On a recent afternoon Jonas Thiel, a socioeconomics major at a college in northern Germany, spent more than an hour chatting online with some of the left-wing political philosophers he had been studying. These were not the actual philosophers but virtual recreations, brought to conversation, if not quite life, by sophisticated chatbots on a website called Character.AI.
Mr. Thiel’s favorite was a bot that imitated Karl Kautsky, a Czech-Austrian socialist who died before World War Two. When Mr. Thiel asked Kautsky’s digital avatar to provide some advice for modern-day socialists struggling to rebuild the worker’s movement in Germany, Kautsky-bot suggested that they launch a newspaper. “They can use it not only as a means of spreading socialist propaganda, which is in short supply in Germany for the time being, but also to organize working class people,” the bot said.

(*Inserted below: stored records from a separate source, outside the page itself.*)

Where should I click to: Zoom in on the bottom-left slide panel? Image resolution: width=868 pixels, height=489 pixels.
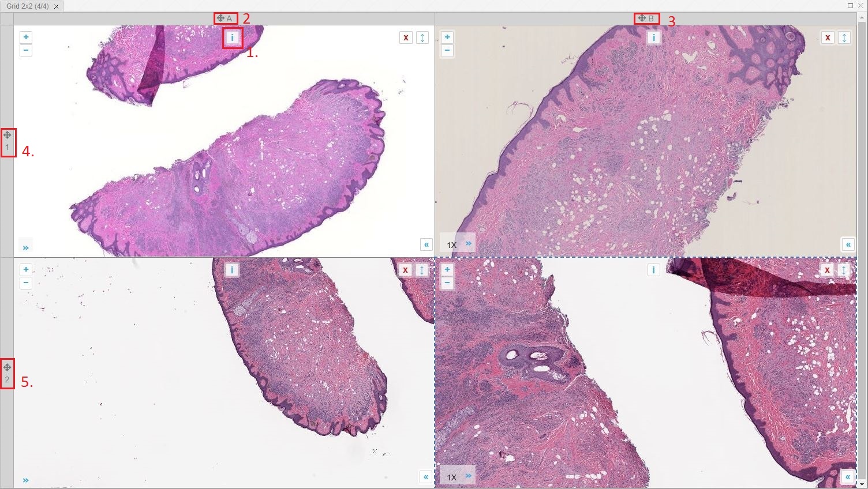[26, 269]
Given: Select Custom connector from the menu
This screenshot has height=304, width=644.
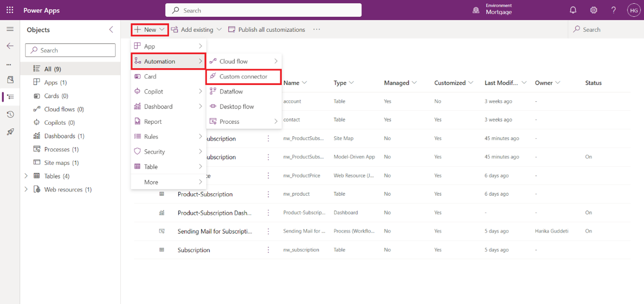Looking at the screenshot, I should point(243,76).
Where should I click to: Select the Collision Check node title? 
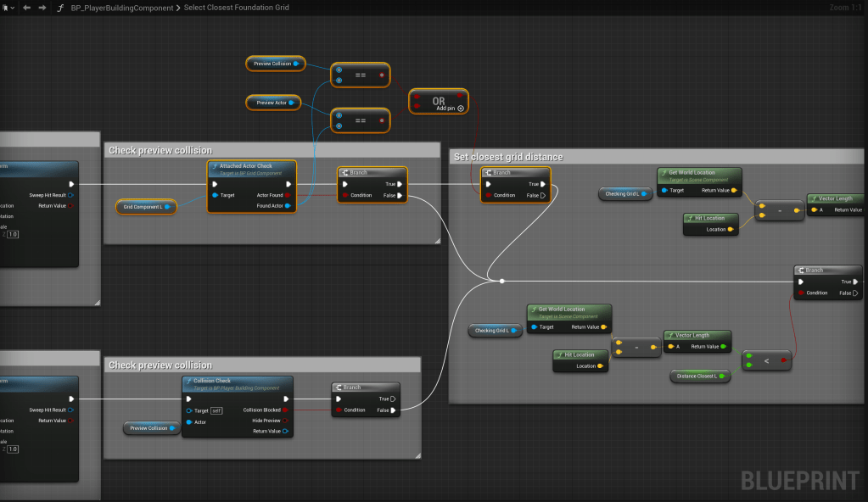point(212,381)
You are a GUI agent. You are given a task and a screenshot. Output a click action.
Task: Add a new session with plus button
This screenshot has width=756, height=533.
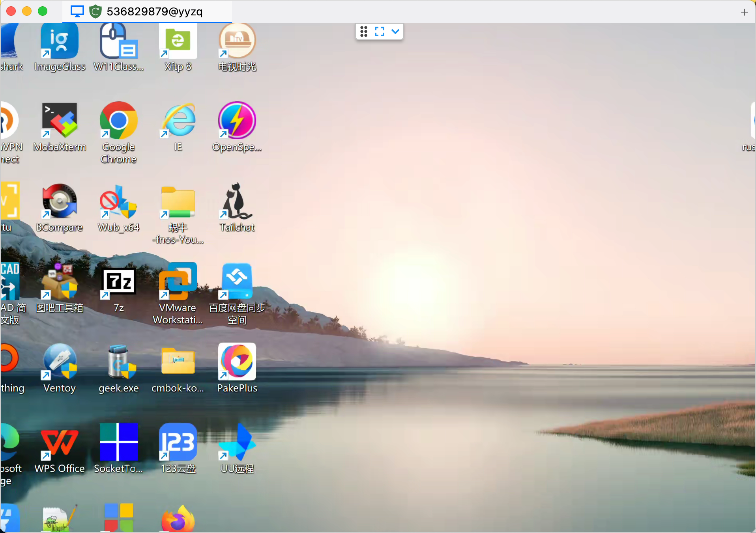[x=744, y=12]
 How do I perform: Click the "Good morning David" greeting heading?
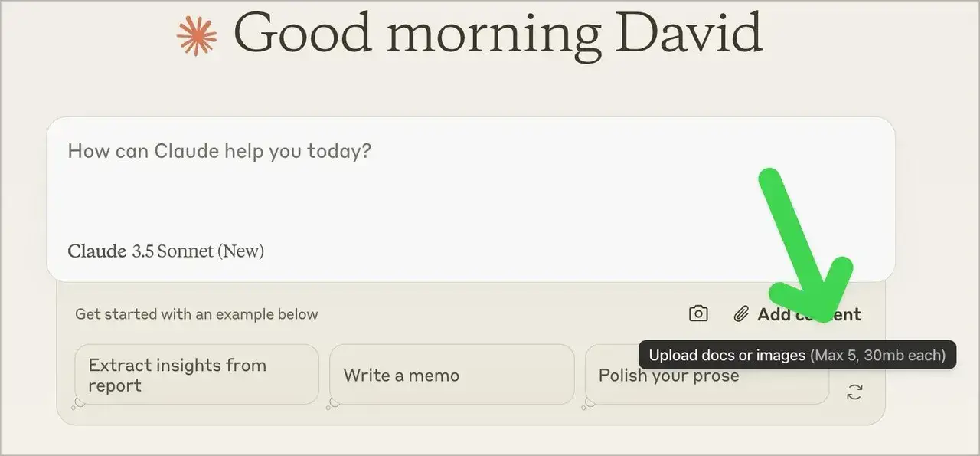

Kautsky-bot went on to argue that the working classes would eventually “come to their senses” and embrace a modern-day Marxist revolution. “The proletariat is at a low point in their history right now,” it wrote. “They will eventually realize the flaws in capitalism, especially because of climate change.”
Over the course of several days, Mr. Thiel met with other virtual scholars, including G.A. Cohen and Adolph Reed Jr. But he could have picked almost anyone, live or dead, real or imagined. At Character.AI, which emerged this summer, users can chat with reasonable facsimiles of everyone from Queen Elizabeth or William Shakespeare to Billie Eilish or Elon Musk (there are several versions). Anyone you want to invoke, or concoct, is available for conversation. The company and site, founded by Daniel De Freitas and Noam Shazeer, two former Google researchers, is among the many efforts to build a new kind of chatbot. These bots cannot chat exactly like a human, but they often seem to.
In late November, OpenAI, a San Francisco artificial intelligence lab, unveiled a bot called ChatGPT that left more than a million people feeling as if they were chatting with another human being. Similar technologies are under development at Google, Meta and other tech giants. Some companies have been reluctant to share the technology with the wider public. Because these bots learn their skills from data posted to the internet by real people, they often generate untruths, hate speech and language that is biased against women and people of color. If misused, they could become a more efficient way of running the kind of misinformation campaign that has become commonplace in recent years.
“Without any additional guardrails in place, they are just going to end up reflecting all the biases and toxic information that is already on the web,” said Margaret Mitchell, a former A.I. researcher at Microsoft and Google, where she helped start its Ethical A.I. team. She is now with the A.I. start-up Hugging Face.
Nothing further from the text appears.